Task to carry out
Return each line of the listing exactly, though without its images.

Data provided
* * * *
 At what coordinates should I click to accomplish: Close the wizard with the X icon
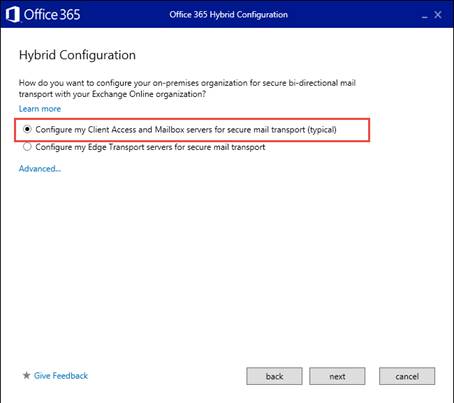[x=438, y=15]
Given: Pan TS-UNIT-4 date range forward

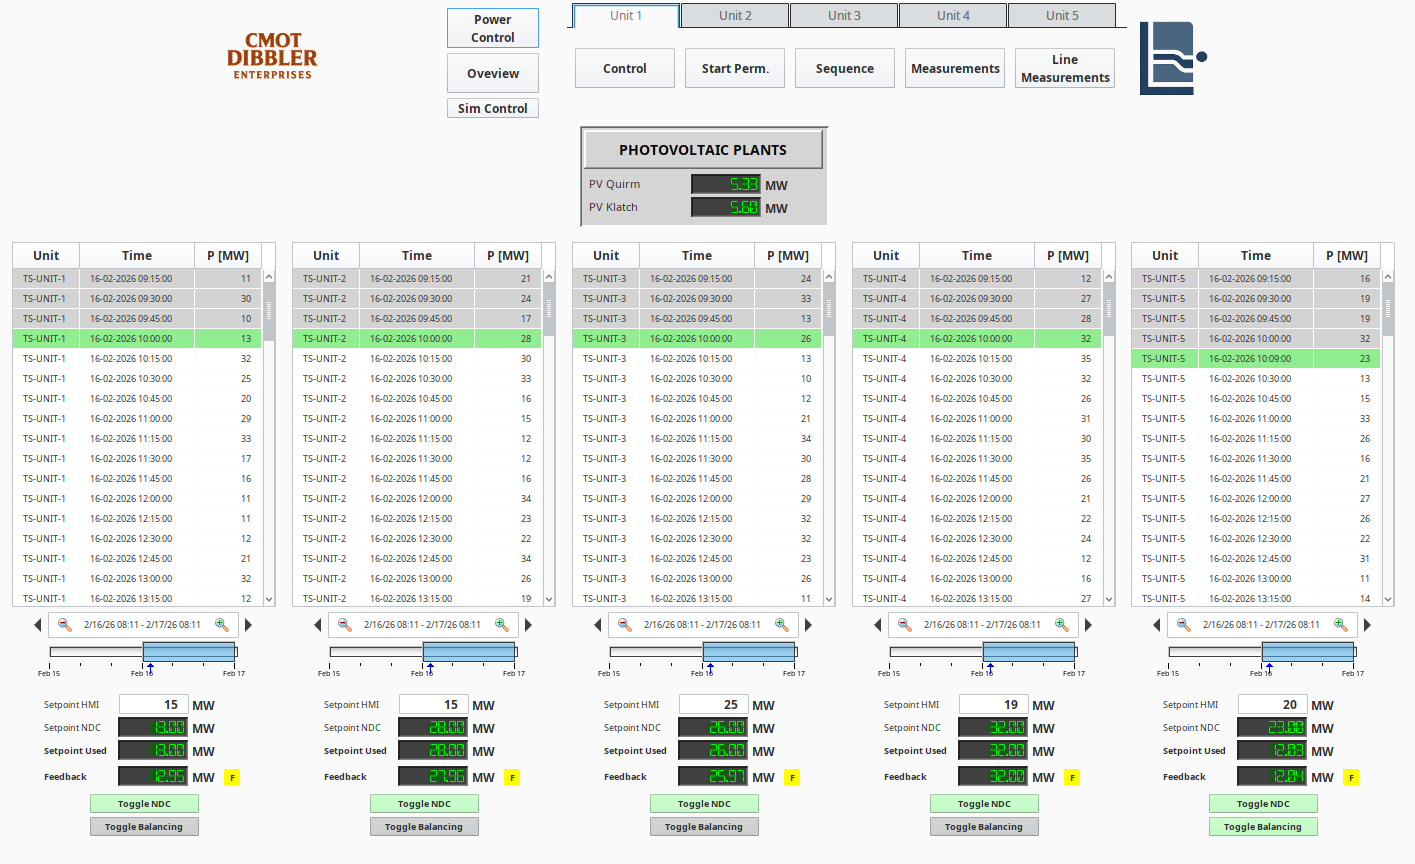Looking at the screenshot, I should 1088,625.
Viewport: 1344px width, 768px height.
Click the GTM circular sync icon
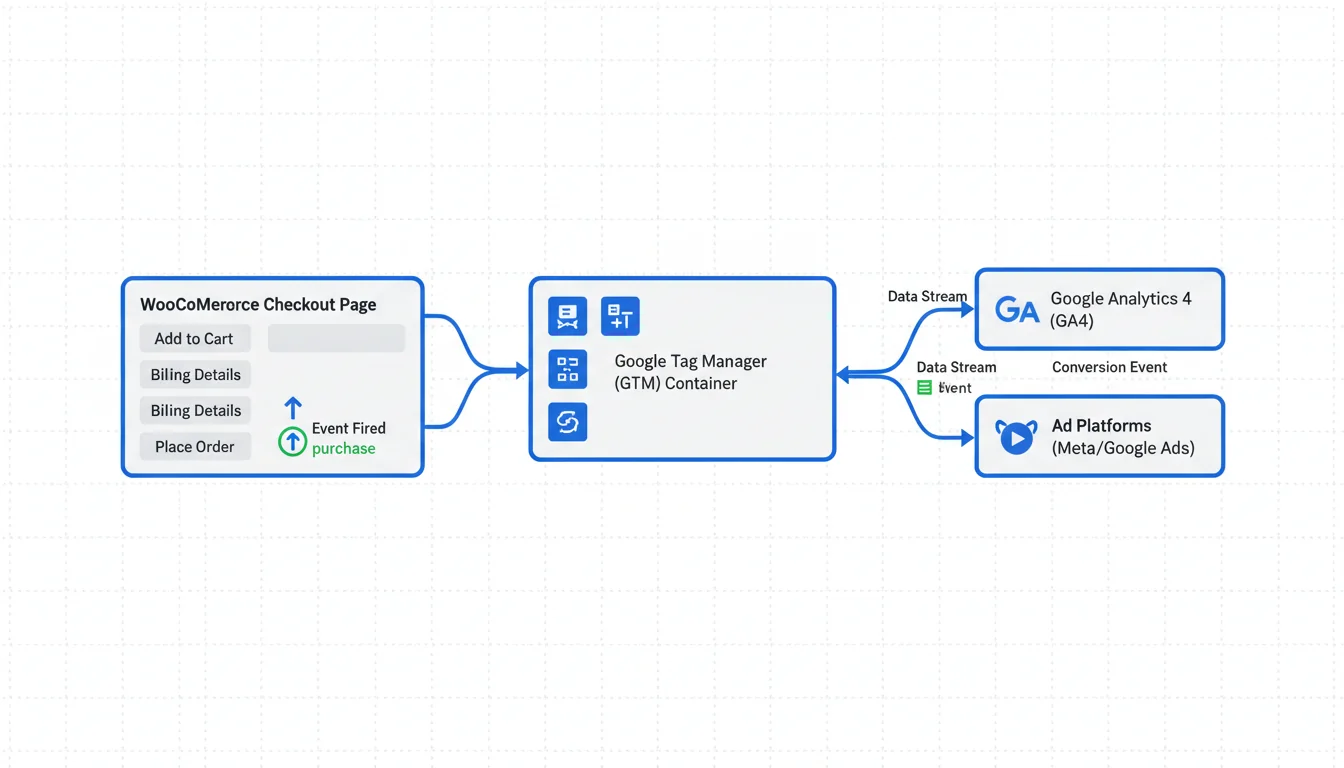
* * * *
Response for this exercise
 At what coordinates should I click to accomplish: Close the wizard with the X icon
[x=438, y=15]
Given: Pan TS-UNIT-4 date range forward

Looking at the screenshot, I should 1088,625.
Viewport: 1344px width, 768px height.
Click the GTM circular sync icon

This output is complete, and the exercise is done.